Friday, July 2, 2010

The Central Idea

I preface my post by stating, Cervero and Ewing are among a small group of researchers that I have followed for years. Joint and separately, these two have conducted extensive research regarding the land use and transportation field. I have many thanks to these two for their outstanding contribution to a field I find so incredibly intriguing.

In 2001, Cervero boldly stated that sprawl is the most expensive form of residential development in terms of cost: economic, environmental, natural resource consumption etc. Sprawling American metropolises suffer to due the lack of spatial clustering. The integration of urban arrangements is not “(the) product… of happenstance, but rather of decades of carefully managed and guided urbanization” (Cervero 2001, 1652).

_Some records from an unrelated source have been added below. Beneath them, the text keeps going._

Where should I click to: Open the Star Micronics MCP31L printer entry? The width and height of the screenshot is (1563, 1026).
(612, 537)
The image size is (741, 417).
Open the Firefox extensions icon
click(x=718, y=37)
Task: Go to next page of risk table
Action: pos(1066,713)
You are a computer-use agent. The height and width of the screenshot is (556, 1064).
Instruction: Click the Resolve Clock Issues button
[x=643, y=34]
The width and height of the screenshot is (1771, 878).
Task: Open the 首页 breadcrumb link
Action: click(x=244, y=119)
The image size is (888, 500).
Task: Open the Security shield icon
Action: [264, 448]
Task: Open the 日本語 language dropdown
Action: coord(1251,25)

Over the years, these concepts have been distilled through continued research. In the popular study published in 2002, Ewing et al. examined development trends necessary in attempt to harness sprawl and promote dense land use development. Measuring sprawl proposes a considerable challenge. In the study, 22 factors were used within multiple dimensions to analyze the built environment. Components such as transportation dominance, residential density, neighborhood mixture of development, and strengths of centers, etc. were all factored in the analysis. The analysis has evolved since 2002, like in Kaid Befield’s blog this morning, “Reid Ewing on travel and the built environment” stating the importance of centralized locations. Benfield also references a recent interview with Reid Ewing conduced by Christina Hernandez for SmartPlanet, where Ewing says, “The best way to minimize driving appears to be to develop in existing centers near the core of the metropolitan area, in areas of high destination accessibility where there are a whole lot of jobs nearby. That’s the most important single factor.” Large scale analysis evaluate many land use development and transportation trends. The meta-analysis conducted by Ewing provides feedback to planners, policy-makers and citizens regarding their cities and the ways in which we use them in the hopes to shape development in more sustainable and efficient manner.

Cervero, Robert. 2001. Efficient urbanization: Economic performance and the shape of the metropolis. Urban Studies 38, (10) (09): 1651-71.

Ewing, R., Pendall, R. and Chen, D. 2002. Measuring Sprawl and Its Impact: The Character & Consequences of Metropolitan Expansion. Smart Growth America.